Norwegian-American photographer

Mikkel Aaland (born 1952) is a Norwegian-American photographer, based in San Francisco and Norway. He is known for work in the early days of digital photography, as well as his twelve books on photography. He is best known for his 1978 book Sweat, an illustrated history of sweat bathing, and for his 2024 seven-episode documentary series, Perfect Sweat, an exploration of bathing traditions around the world. His documentary photographs have been exhibited in major institutions around the world, including the Bibliothèque Nationale in Paris and the former Lenin Museum in Prague. Aaland is the author of works of memoir, books featuring his own photojournalism as well as works on digital imaging and various Adobe Photoshop products.

==Biography==
===Early years===
Aaland was born in San Francisco and grew up in nearby Livermore, California. His Norwegian born father worked as a scientist at the Lawrence Livermore National Laboratory research facility. Aaland was an Eagle Scout who attended Livermore High School, where he played football. He graduated from California State University, Chico with a major in photojournalism and was an All-American swimmer on the NCAA Division II championship team.

===Beginning career===
In 1978, Aaland published his first book, Sweat: The Illustrated History and Description of the Finnish Sauna, Russian Bania, Islamic Hammam, Japanese Mushi-buro, Mexican Temescal, and American Indian & Eskimo Sweat Lodge. The book was the culmination of a three-year travel and photo-journalistic tour of the world's various bathing customs. Aaland continues to be an active proponent and historian of sweat bathing.

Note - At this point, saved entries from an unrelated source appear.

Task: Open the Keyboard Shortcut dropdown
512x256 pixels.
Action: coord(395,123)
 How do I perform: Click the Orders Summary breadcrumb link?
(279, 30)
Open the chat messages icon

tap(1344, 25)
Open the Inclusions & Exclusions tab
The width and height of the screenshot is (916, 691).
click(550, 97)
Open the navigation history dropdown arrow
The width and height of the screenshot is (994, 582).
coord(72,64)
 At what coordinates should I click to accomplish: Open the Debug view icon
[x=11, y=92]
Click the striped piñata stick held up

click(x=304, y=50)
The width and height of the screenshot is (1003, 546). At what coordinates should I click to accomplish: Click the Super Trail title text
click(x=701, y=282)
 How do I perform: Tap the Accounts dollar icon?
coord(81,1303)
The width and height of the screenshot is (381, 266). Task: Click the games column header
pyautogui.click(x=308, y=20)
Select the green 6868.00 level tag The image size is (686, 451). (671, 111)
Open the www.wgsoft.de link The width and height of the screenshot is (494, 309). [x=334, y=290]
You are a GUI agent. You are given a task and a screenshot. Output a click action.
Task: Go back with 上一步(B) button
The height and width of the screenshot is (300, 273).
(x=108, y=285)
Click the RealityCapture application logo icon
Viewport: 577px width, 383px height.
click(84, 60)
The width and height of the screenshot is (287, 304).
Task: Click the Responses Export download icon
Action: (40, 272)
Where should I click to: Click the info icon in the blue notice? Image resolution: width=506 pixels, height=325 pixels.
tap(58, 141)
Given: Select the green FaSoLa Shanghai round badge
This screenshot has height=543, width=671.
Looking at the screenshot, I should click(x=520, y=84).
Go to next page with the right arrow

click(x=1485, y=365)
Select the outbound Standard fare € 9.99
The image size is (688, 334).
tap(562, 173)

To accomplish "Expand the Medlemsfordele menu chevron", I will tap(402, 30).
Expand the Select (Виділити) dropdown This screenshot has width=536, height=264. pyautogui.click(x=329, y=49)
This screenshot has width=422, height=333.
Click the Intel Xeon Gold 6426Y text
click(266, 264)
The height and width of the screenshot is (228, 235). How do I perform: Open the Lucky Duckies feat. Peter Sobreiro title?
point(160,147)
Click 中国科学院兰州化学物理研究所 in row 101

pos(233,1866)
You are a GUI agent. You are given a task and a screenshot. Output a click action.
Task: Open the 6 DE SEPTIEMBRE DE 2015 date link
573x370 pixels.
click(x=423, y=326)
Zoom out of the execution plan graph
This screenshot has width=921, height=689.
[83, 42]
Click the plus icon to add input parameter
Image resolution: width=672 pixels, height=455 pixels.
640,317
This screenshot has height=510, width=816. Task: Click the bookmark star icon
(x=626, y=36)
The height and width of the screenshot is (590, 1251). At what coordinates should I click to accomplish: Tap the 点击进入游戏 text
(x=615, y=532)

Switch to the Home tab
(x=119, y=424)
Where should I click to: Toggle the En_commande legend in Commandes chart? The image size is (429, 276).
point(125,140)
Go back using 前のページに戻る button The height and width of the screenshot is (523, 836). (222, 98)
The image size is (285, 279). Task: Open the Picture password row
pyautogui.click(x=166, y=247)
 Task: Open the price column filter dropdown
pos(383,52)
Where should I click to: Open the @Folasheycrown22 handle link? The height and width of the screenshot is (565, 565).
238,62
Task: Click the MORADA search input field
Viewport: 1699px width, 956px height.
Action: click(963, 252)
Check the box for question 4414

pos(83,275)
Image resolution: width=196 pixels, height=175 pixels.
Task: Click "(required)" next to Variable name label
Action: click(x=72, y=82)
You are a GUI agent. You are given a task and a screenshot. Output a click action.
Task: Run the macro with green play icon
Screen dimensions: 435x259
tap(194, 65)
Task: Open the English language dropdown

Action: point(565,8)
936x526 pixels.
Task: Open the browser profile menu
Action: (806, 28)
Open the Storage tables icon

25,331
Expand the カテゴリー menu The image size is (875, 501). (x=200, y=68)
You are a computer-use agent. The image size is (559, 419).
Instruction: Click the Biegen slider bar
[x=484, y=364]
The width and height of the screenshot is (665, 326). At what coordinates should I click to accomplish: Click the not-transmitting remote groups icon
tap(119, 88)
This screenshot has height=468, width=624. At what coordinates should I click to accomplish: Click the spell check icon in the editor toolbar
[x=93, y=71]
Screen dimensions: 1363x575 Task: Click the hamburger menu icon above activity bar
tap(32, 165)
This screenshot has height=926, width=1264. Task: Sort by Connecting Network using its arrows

Aaland published his second nonfiction book, County Fair: Portraits (1981) after spending nine years traveling the United States visiting county fairs. Jon Carroll wrote in New West magazine, "(County Fair) is a chronicle of people being who they are. These faces become historical." The photographer Mary Ellen Mark said of the book: "Such moving photographs, funny and sad. It's real Americana. Aaland is a latter day Mike Disfarmer." In 1982, Aaland appeared as a guest on the David Letterman Show, sharing work from both Sweat and County Fair.

During an interview in 1981, Aaland was introduced to the newly emerging field of digital photography by renowned photographer Ansel Adams. He contributed articles and photos for other publications such as American Photographer, FOTO, American Photo, Digital Creativity, Newsweek, The Washington Post, Popular Science, and Wired. In 1981, he received the National Art Director's award for photography.

===Digital photography instruction===
Aaland was one of the first to write about digital photography. In the 1980s he wrote covered the topic in a regular column on the topic for American Photographer, and as West Coast editor of Swedish magazine FOTO. In 1992, Aaland released the book Digital Photography. The book gives instruction and tips on using digital cameras to take unique photographs. He followed that with Still Images in Multimedia (1996) and then Shooting Digital: Pro Tips for Taking Great Pictures with Your Digital Camera (2003), which was named by Designer's Bookshelf as "Best Digital Photography Book of the Year for 2004."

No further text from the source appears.